# Best 7-string under $1500



## jco5055 (Aug 11, 2010)

So pretty soon I'm going to pop my (7 string owning) cherry. I have a few guitars picked out, so I'm asking which one (or one not suggested) would you say is the best? Budget is $1500.

Buy Dean Razorback 7 255 7-String Electric Guitar | Solid Body Electric Guitars | Musician's Friend

Agile Interceptor Pro 727 EB Camo at RondoMusic.com

Halo Custom Guitars, Inc. :: Electric Guitars :: 667 - Floyd Rose, 7-string 
(with the Blackouts and N-Tune options)

Buy Ibanez RGD2127Z Prestige 7-String Electric Guitar | Extended Range Electric Guitars | Musician's Friend

Buy B.C. Rich Stealth Pro Marc Rizzo 7-String Electric Guitar | Solid Body Electric Guitars | Musician's Friend

Buy Jackson SLAT3-7 Soloist Archtop Electric Guitar | Solid Body Electric Guitars | Musician's Friend

Buy Schecter Jeff Loomis C7 FR Electric Guitar | Solid Body Electric Guitars | Musician's Friend

Buy Schecter Hellraiser V-7 Floyd Rose Limited Electric Guitar | Solid Body Electric Guitars | Musician's Friend

The only thing that's keeping me from widdling down my choices are

1) I'm not sure if i'm willing to put down $1500 at the moment, maybe I'll change my budget to $1000. But if you guys suggest that my best option is one around 1500, then I'll get it.
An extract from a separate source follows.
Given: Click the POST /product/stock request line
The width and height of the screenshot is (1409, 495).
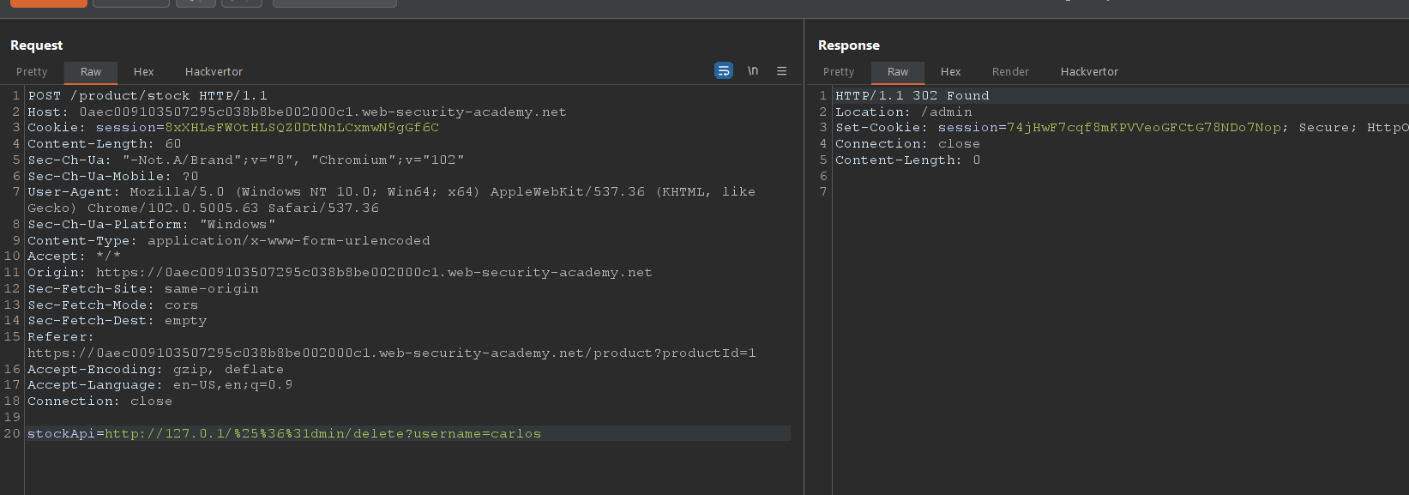Looking at the screenshot, I should point(147,96).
2) I'm not so sure about playing with a 26.5 or 27 inch scale. On one hand, my hands are quite big and I often have trouble using all 4 fingers on the high end of the fretboard, and they seem to get bunmched when I play like an open D or A chord, but I also don't want to possibly lose my ability to play big, stretchy prog chords ( I had trouble with a 4 4 6 9 x x low to high chord earlier today) I can stretch from the 1st to 7th fret though.

Also it has to Have a FLoyd/Kahler/Edge etc bridge


----------



## vhmetalx (Aug 11, 2010)

Dean RC7X then refret with dunlop 6000's
/thread
all together should cost you around $1300 and will be of epic proportions.


----------



## scottro202 (Aug 11, 2010)

Carvin, if you're cool with a 25.5" scale


----------



## SnowfaLL (Aug 11, 2010)

Carvin +1345353523523


----------



## MaxOfMetal (Aug 11, 2010)

vhmetalx said:


> Dean RC7X then refret with dunlop 6000's
> /thread
> all together should cost you around $1300 and will be of epic proportions.



As much as I'd like to recommend a couple of other guitars on that list, I'm going to agree with Vhmetalx here. Even without a refret the RC7X is one hell of a guitar. 

To go down the list though:

The Razorback 7 is an alright guitar, even though Dean gets a lot of hate, but I've found the body to be very uncomfortable, and ungainly in use. Though, maybe that's just me. 

The Interceptor is a nice option, but you mentioned you weren't keen on extended scales. 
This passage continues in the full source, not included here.